Dataset records
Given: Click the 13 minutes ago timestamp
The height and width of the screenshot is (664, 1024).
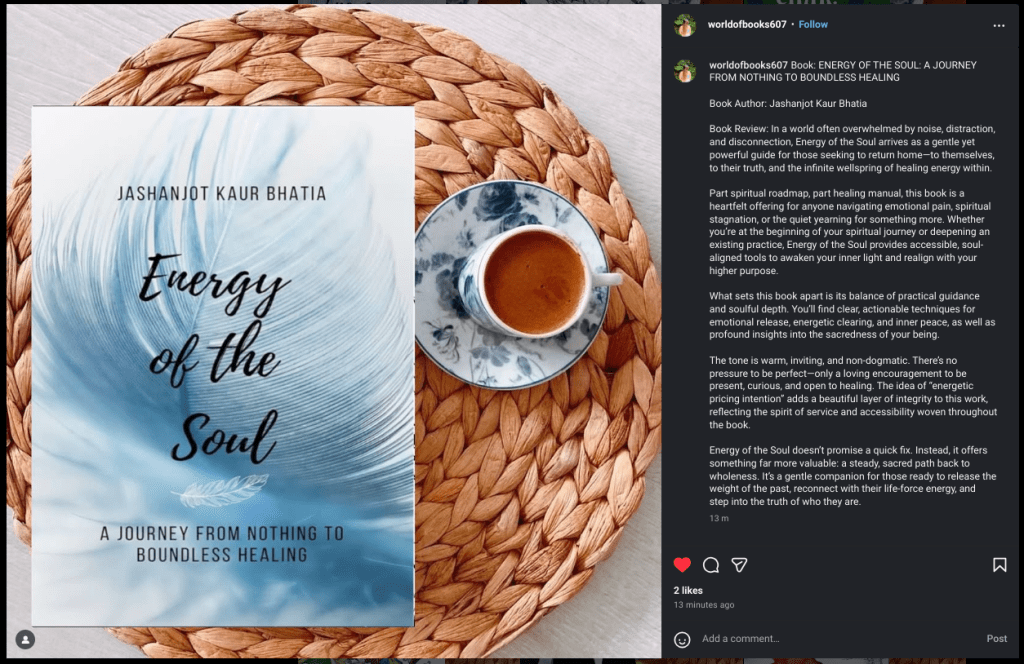Looking at the screenshot, I should coord(704,605).
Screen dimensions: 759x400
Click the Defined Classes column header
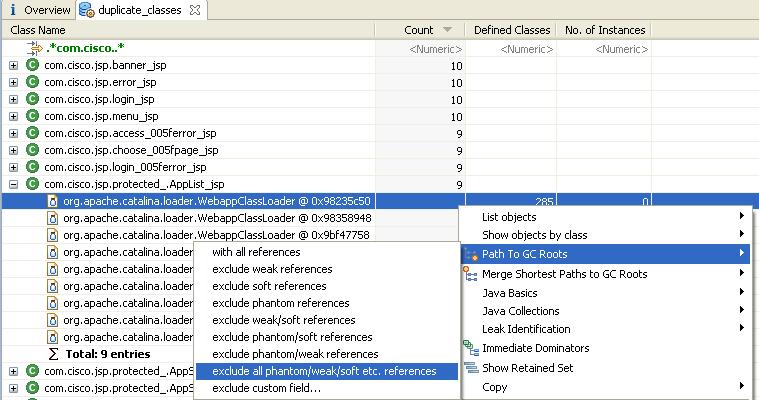point(511,31)
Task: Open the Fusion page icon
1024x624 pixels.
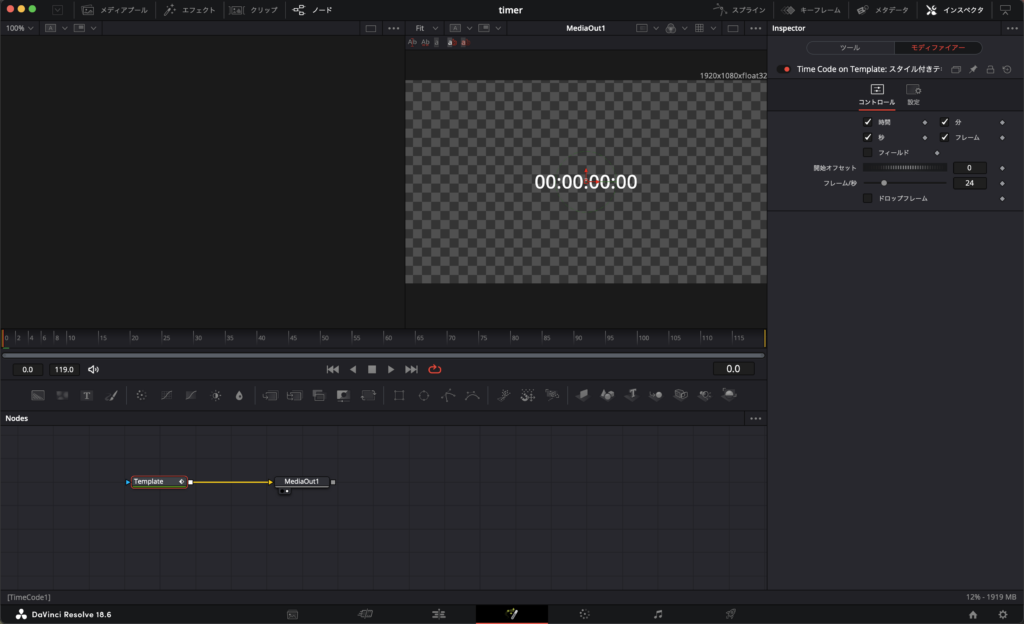Action: point(511,613)
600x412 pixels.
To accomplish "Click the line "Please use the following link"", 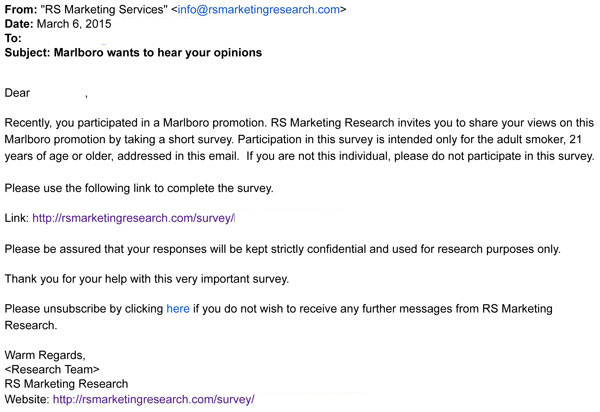I will 138,187.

What you have to do
Your answer must be the exact lines of the records from the first one through the line containing "Task: Open the Fusion page icon", with no pictures in it.

Problem solution
Given: Click the 13 minutes ago timestamp
The height and width of the screenshot is (664, 1024).
Looking at the screenshot, I should coord(704,605).
Screen dimensions: 759x400
Click the Defined Classes column header
point(511,31)
Task: Open the Fusion page icon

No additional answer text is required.